The play begins with the question of why John Wilkes Booth, a young actor, would have shot Abraham Lincoln. Jumping off from this question in a variety of directions, the play continually comes back to the question of why we do the things we do.
The actors play actors playing actors, and they switch between the roles with a speed and frequency that leaves the viewer blinking in their dust. The three actors - Chris Bullough playing an actor dressed like Laurel, Geoffrey Pounsett playing an actor dressed like Hardy, and Allan Morgan playing an actor dressed like the wax figure of Abraham Lincoln - each deserve huge applause for meeting the challenge. Through body language and tone of voice they manage to convey the changing characters smoothly and effectively. It is a very active play at times and very stationary at other times; the physical acting is as vital an element as the script.
The script itself, as one of the audience members noted, is very “meta.” It refers back to itself frequently, and builds on each self-reference with further references back to itself. It’s a very circular script, telling the same story multiple times from different angles. I found it very interesting and cerebral. The playwright pulls in threads of literary theory, and my inner theory geek was thrilled to see references to Jean Baudrillard’s concept of the simulacra and the “desert of the real” (concepts most of us know from The Matrix – the idea that the imitator has become more relevant than the imitated, and that our simulated worlds are more real than the real world).

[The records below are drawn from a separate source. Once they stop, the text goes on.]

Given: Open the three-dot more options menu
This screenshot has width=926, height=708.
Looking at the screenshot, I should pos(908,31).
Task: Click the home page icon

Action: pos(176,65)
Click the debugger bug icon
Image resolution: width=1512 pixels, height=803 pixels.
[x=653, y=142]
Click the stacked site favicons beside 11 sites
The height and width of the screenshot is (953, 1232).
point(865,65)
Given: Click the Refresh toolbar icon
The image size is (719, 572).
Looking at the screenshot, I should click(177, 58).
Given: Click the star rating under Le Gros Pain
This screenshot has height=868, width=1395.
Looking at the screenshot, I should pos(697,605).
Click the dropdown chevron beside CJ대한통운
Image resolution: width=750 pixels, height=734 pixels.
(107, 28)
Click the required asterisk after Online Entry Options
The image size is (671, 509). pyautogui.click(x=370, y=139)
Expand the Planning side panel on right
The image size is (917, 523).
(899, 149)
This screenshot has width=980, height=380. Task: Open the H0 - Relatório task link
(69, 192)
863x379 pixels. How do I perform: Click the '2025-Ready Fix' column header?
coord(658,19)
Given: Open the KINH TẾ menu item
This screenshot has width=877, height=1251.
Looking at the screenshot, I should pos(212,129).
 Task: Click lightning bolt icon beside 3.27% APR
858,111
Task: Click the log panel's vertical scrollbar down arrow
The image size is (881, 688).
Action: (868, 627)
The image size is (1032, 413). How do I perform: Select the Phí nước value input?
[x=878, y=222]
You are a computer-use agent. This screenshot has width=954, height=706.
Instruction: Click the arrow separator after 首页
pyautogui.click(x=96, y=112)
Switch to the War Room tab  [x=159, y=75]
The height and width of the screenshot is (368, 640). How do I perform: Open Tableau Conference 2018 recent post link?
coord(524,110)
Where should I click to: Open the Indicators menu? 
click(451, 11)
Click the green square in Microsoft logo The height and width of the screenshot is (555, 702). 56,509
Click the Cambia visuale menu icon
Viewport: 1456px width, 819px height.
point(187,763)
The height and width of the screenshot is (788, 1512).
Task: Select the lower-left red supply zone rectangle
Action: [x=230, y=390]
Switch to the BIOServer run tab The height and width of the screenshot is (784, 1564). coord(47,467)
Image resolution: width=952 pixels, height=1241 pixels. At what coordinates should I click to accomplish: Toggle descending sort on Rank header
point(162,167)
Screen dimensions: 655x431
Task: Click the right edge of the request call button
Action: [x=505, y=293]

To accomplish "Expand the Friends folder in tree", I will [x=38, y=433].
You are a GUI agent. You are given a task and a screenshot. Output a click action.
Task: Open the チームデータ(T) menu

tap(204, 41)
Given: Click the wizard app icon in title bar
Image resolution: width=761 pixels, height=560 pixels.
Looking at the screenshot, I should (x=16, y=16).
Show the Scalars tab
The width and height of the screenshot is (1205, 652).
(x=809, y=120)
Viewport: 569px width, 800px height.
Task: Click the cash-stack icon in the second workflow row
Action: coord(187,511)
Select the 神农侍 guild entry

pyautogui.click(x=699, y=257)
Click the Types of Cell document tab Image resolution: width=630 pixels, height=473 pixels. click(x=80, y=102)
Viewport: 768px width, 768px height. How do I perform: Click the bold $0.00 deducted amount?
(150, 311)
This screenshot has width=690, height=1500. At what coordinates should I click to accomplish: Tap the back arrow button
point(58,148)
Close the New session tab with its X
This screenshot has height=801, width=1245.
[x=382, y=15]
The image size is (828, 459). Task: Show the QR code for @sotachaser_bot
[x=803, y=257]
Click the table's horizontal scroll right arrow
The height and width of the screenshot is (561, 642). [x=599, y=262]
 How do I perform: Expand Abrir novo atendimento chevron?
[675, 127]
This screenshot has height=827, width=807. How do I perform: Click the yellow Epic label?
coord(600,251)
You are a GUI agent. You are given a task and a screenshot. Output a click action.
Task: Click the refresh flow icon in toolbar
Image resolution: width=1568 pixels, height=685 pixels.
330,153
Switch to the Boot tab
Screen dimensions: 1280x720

In his notes on the play, Larry Tremblay writes - “I structure my play around a series of oppositions: good/bad, sado/maso, North/South, truth/lies, small/big, Laurel/Hardy, the imitator/the imitated… I discover the schizophrenia of America: the gulf between the official line (family and religious values) and radical capitalism. I discover, in fact, that America is, above all, a way of seeing the world, and of taking it for yourself.” This sense of disenchantment, of schizophrenia and dystopian division, permeates the play. There is a sense of sadness, and loss, and a sick fascination with death and pain. The play is challenging not only because it is so complex, so meta and so cerebral, but also because it is so distraught, so divided, so schizophrenic.
This is a play that viewers either love or hate. Although it did feel a little self-congratulatory and the constant self-referencing was a little overdone, I enjoyed it and would recommend it.